Con este nuevo láser de rayos X se ha conseguido calentar por primera vez un trozo de materia hasta los dos millones de grados. Mediante este experimento, los científicos buscaban recrear en el laboratorio las condiciones físicas que se dan en el interior de las estrellas.
El grupo de investigadores, pertenecientes al Departamento de Energía de EEUU y a la Universidad de Oxford, están exultantes después de lograr este récord, con el que ni siquiera se podía soñar hace cincuenta años, cuando se empezó a trabajar con el láser.
El experimento se realizó en California, con una fuente de luz llamada Linac Coherent Light Source (LCLS). Esta herramienta es capaz de realizar un disparo rápido de pulsos de rayos láser, mil millones de veces más brillantes que los de cualquier otra fuente de rayos X. Produce tanta energía como toda Bélgica. Utilizando estos pulsos sobre un trozo de papel de aluminio se consiguió la llamada 'materia densa caliente', que en menos de una billonésima de segundo alcanzó una temperatura en torno a los dos millones de grados.

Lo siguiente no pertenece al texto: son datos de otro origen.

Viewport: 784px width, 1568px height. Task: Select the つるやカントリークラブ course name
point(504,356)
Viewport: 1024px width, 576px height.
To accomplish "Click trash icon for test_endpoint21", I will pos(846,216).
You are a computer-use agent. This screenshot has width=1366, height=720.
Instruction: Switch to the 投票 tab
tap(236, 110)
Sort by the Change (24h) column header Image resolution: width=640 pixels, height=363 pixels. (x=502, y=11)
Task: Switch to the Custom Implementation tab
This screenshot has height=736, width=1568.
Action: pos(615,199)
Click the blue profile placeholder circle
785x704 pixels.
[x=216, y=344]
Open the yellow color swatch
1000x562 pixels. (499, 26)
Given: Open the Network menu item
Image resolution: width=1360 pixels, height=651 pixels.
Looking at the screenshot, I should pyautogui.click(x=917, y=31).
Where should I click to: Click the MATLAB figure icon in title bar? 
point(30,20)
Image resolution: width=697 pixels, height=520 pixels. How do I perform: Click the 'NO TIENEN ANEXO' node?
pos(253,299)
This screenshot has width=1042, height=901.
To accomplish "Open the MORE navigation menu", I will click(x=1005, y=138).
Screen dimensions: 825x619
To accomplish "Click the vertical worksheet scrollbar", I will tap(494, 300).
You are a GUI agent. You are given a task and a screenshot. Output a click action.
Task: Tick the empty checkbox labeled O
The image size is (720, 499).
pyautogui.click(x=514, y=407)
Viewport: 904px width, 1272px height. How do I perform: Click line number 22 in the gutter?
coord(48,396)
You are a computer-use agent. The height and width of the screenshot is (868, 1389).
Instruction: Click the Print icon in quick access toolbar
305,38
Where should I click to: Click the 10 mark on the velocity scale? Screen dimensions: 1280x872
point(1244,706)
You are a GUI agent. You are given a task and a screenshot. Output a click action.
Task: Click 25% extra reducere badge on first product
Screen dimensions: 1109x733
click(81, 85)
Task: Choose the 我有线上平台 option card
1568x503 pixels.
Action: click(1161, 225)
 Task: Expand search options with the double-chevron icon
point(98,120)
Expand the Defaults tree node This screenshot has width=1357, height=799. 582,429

Crear este plasma es un importante paso en la comprensión de la extrema materia que se encuentra en el interior de las estrellas. Incluso podría ayudar a recrear en laboratorio el proceso de fusión nuclear que alimenta el Sol. Hasta ahora este plasma solo había podido ser creado a partir de gases, pues no existían herramientas que permitieran hacer lo mismo con densidades sólidas, que no pueden ser penetradas por rayos láser convencionales.